We outline how it will revolutionise the UK pensions landscape – building a safer, better and greener system. These landmark proposals - from dashboards, scam protection, improved governance, to delivering sustainable investment - offer a once in a generation opportunity to usher in changes that will benefit this country for decades to come.
Behind the scenes, we’ve worked tirelessly to introduce measures that will advance the Government’s goal of ensuring that savers are provided with the necessary support and tools they need to make informed choices about their financial futures.
Key to this is the introduction of pension dashboards –which brings pensions into the digital age by giving people clear information about all of their pensions in one place for the first time.
Everyone deserves to enjoy the retirement they have spent their working lives planning towards. That is why we have outlined provisions to protect against callous scams intended to rob savers of their hard-earned retirement savings.
The Bill will also introduce a legislative framework for collective defined contribution schemes, or CDCs, a new type of pension scheme which spreads the investment risk allowing for greater returns to members and improves schemes’ sustainability for employers.
In addition, we’re consulting on whether to mandate for pension schemes to adopt and report against the recommendations of the Task Force on Climate-related Financial Disclosures (TCFD).
This will ensure occupational pension schemes take climate change into account as both a risk and an opportunity, and compel trustees to disclose how they have done so to their members, and the public.
Recent Government amendments to the Bill take this further. They add a requirement for schemes to take the Government’s net zero targets into account, as well as the Paris Agreement goals of limiting the rise of average global temperatures, for the purposes of managing their own climate risk.

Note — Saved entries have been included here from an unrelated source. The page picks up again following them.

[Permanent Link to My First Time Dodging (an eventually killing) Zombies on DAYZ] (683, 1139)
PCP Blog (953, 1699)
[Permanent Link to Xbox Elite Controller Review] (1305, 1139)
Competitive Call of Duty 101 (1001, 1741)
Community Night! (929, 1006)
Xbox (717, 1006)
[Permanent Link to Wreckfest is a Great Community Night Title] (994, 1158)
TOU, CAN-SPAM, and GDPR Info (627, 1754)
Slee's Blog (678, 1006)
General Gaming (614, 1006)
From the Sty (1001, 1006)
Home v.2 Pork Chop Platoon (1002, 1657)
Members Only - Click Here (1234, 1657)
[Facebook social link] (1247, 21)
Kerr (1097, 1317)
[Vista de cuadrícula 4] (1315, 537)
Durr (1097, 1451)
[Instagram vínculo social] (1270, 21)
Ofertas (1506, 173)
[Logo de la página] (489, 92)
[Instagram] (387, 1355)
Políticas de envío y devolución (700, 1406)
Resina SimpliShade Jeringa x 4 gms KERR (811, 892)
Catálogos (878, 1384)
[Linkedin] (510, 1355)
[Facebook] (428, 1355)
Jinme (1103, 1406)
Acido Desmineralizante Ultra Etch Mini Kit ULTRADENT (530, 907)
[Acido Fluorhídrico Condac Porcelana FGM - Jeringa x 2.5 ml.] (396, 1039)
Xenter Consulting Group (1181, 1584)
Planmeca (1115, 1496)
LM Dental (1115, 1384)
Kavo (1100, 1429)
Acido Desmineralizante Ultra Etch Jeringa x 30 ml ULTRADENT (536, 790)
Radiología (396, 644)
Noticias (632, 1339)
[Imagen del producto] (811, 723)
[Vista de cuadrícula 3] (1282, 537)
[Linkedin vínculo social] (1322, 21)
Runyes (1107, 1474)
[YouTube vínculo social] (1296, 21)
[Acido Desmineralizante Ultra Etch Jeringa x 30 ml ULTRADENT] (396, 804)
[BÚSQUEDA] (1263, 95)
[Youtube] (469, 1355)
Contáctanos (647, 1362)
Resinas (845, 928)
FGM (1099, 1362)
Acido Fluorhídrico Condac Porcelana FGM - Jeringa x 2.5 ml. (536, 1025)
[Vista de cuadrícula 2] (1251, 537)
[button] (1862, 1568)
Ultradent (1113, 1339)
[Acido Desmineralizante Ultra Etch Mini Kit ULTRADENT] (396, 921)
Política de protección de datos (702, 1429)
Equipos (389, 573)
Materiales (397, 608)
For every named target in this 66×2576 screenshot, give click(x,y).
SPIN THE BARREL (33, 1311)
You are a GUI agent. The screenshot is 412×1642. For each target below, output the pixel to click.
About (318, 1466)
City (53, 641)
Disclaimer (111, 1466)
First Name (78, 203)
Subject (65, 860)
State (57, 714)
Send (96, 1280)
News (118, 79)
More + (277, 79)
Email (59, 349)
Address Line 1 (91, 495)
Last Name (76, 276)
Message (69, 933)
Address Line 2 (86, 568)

Coupled with our ongoing work on “illiquid” investments, these climate measures will enable us to mitigate against the dangers of climate change while also grasping the opportunities available as we transition to net-zero.
Finally, the Bill will extend the Pensions Regulator’s sanctions regime - introducing the power to issue civil penalties of up to £1 million and three new criminal offences, including a new sentence of up to seven years in prison for bosses who run pension schemes into the ground or plunder them to line their own pockets.
The powers enacted by the Bill are wide-ranging and will tangibly improve our pension system by making it safer, better and greener. I welcome the opportunity today to discuss them with my fellow MPs.